◆ **WHAT THE TASK ASKS**
This exercise calls for copying every line below that holds the word "name".
[[ EXERCISE DATA, beginning ]]
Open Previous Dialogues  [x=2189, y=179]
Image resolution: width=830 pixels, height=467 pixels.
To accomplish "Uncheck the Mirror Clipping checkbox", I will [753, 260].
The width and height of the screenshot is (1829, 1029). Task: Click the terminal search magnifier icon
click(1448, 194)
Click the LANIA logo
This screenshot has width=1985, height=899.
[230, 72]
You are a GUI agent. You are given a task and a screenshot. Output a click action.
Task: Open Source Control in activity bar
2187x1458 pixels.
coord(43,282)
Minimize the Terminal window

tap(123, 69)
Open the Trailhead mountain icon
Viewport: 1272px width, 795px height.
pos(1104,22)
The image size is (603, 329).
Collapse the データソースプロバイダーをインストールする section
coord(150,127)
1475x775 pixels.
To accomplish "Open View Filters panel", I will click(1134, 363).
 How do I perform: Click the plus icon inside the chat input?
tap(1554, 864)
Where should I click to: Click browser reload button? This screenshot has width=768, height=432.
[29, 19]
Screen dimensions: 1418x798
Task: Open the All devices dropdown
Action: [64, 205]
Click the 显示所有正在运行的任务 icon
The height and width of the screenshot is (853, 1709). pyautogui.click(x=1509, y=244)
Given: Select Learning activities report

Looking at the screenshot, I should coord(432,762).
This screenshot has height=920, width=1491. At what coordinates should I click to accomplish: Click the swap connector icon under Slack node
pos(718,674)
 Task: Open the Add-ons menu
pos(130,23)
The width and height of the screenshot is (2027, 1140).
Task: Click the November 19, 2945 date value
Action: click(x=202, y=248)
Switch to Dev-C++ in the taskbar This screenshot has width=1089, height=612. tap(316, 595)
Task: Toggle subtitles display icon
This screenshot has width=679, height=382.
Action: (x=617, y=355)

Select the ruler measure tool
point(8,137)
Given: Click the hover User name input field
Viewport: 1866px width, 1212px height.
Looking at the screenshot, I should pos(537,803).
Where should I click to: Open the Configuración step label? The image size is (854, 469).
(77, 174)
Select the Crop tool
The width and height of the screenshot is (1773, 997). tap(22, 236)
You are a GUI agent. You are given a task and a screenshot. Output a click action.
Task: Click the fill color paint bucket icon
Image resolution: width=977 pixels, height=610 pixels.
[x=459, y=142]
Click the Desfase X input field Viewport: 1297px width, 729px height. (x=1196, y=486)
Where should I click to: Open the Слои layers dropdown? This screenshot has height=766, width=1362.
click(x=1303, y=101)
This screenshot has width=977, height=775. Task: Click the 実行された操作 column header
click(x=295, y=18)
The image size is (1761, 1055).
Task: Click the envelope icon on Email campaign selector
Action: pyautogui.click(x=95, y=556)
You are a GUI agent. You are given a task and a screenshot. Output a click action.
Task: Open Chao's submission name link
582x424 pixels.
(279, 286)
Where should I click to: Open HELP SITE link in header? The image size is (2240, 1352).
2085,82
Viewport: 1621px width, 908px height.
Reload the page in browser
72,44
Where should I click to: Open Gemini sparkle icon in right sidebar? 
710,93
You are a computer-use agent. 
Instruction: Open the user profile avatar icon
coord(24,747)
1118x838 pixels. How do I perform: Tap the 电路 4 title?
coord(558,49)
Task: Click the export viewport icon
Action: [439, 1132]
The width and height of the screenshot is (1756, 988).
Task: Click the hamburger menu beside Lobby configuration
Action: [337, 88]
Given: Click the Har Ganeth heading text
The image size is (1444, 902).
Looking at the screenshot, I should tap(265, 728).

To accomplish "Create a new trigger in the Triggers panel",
[[ EXERCISE DATA, end ]]
◆ **RESPONSE**
Given: Click the hover User name input field
Task: Open Chao's submission name link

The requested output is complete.